### [WHAT YOU WILL DO]
**1)** In the Lakers–Blazers game thread, what stat line does Silk D predict for Lamar?
**2)** Resume the Lakers–Blazers game thread after its final post, and write the next few posts in the same style.

### [PASSAGE]
I'm going to miss the game tonight because of work, but tonight would be a great night to end our losing streak.


----------



## The Lake Show (Jun 29, 2006)

when is luke coming back?


----------



## Bartholomew Hunt (Mar 4, 2003)

Even if the Blazers were ice cold right now, it always ends up being a tough game. I'm really going to be looking for some energy tonight. If the players don't have the extra bounce in their step, I think it will say alot about the rest of the season.


----------



## a.y.h. (Apr 22, 2006)

wasn't luke supposed to be back for this game?


----------



## SoCalfan21 (Jul 19, 2004)

so...wheres kidd?


----------



## Silk D (Feb 6, 2006)

time for lamar to shake off the rust. i'ma say...19, 12, and 8


----------



## Silk D (Feb 6, 2006)

not a bad start. might wanna guard jack though...


----------



## jazzy1 (Jul 16, 2002)

Same ol regular lakers crap. Guards not showing on the pick and roll allowing open shots everywhere. Cook jacking em up,Odom passive.


----------



## jazzy1 (Jul 16, 2002)

Odom playing small forward has 6'6 guys on him and he hasn't gotten a post up yet. Smush's outside shooting isn't gonna last gotta establish our advantage and thats Odom. Our collective IQ isn't that high either.


----------



## Bartholomew Hunt (Mar 4, 2003)

Let it rain Cookie! :lol:


----------



## jazzy1 (Jul 16, 2002)

When's the last time Bynum's blocked a shot.


----------



## Silk D (Feb 6, 2006)

both teams are startin off hot. see who can step up the D


----------



## jazzy1 (Jul 16, 2002)

Geez Kobe isn't fighting through screens at all.He's setting bynum up for too many fouls. Bynum doesn't have the footwork yet to switch on the smalls.

Kobe trying to hard to set up teammates. Sometimes PJ's constant harping on sharing is making Kobe robotic and thinking and plotting too much instead of reacting. He had a shot just now and passes it up for Smush for an airball. Gotta take the shot in the paint. 

PJ never managed MJ like he tries managing Kobe. Let the sharing of the ball thing become instinctual instead of always forced where he goes a quarter with taking only 1 and 2 shots. MJ hardly ever did these contrived things. He just played.


----------



## jazzy1 (Jul 16, 2002)

Uh oh mo is shooting and making some early. Lakers up 6


----------



## nguyen_milan (Jun 28, 2005)

who the **** guarding LaMarcus Aldridge? let him shoot 4 straight jumper at the same spot


----------



## SoCalfan21 (Jul 19, 2004)

lol damn we are bad..


----------



## Bartholomew Hunt (Mar 4, 2003)

same old same old...


----------



## jazzy1 (Jul 16, 2002)

Like I said we're not a smart team , Aldrige hasn't moved from that spot yet. 5-5. 

I meam really. if we can't beat the Blazers on a back to back for them we should blow this whole team up except for Kobe.


----------



## Bartholomew Hunt (Mar 4, 2003)

The team concept is all well and good.... until it becomes downright stupid.

### [DATA SECTION]
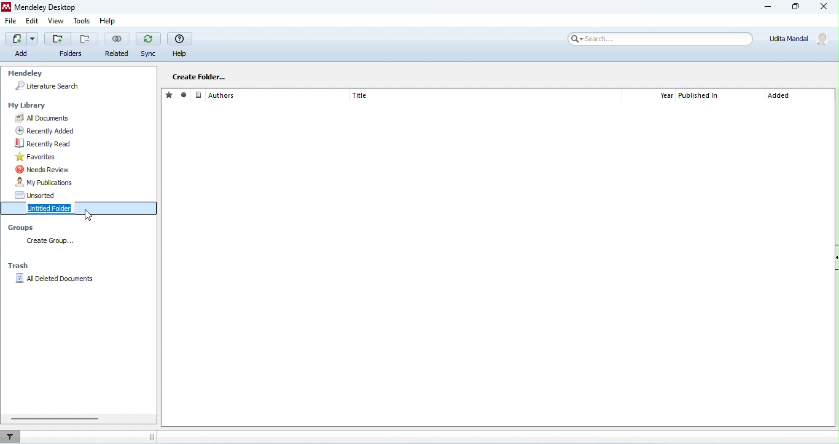 The image size is (839, 444). What do you see at coordinates (43, 7) in the screenshot?
I see `Mendeley desktop` at bounding box center [43, 7].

### [TASK RESULTS]
**1)** 19, 12, and 8

**2)**
----------



## jazzy1 (Jul 16, 2002)

These sort of games kill me. Last season Kobe would just dazzle and overwhelm these sorta teams. Now we're in the pr bizz where Kobe shares we fall behind then in the 4th try and force feed him the ball. He took the bad teams heart last season. 

We're fooled into thinking we're better thats all. When in fact without luke and kwame we're worse. Without Mihm we're worse off.


----------



## jazzy1 (Jul 16, 2002)

For PJ to allow this insanity reveals his inablity to manage supposed young teams.


----------



## nguyen_milan (Jun 28, 2005)

lol smush actually tris hard now


----------



## jazzy1 (Jul 16, 2002)

We're getting Smush off on a postive note. Odom has guys 4 and 5 inches shorter than him and Kobe looks him off when we post up. Incredible.


----------



## jazzy1 (Jul 16, 2002)

We run the worst fastbreaks in the league its quite painful


----------



## jazzy1 (Jul 16, 2002)

Kobe could be klling this team by attacking, he just schooled Udoka.


----------



## Bartholomew Hunt (Mar 4, 2003)

Portland is shooting 60% from the field. Everyone let that soak in.


----------



## jazzy1 (Jul 16, 2002)

Incredible.


----------



## Lynx (Mar 6, 2004)

Kobe should start averaging 30 FGAs a game.


----------



## Bartholomew Hunt (Mar 4, 2003)

Lynx said:


> Kobe should start averaging 30 FGAs a game.


Yup. We need a 40PPG week.


----------



## jazzy1 (Jul 16, 2002)

Bynum doesn't guard the paint at all now.


----------



## Bartholomew Hunt (Mar 4, 2003)

Bartholomew Hunt said:


> Yup. We need a 40PPG week.


God Jack.


----------



## jazzy1 (Jul 16, 2002)

Who the hell does Smush think he is, move the ball to Kobe for the damn 3. I mean come on we have a selfish team to boot.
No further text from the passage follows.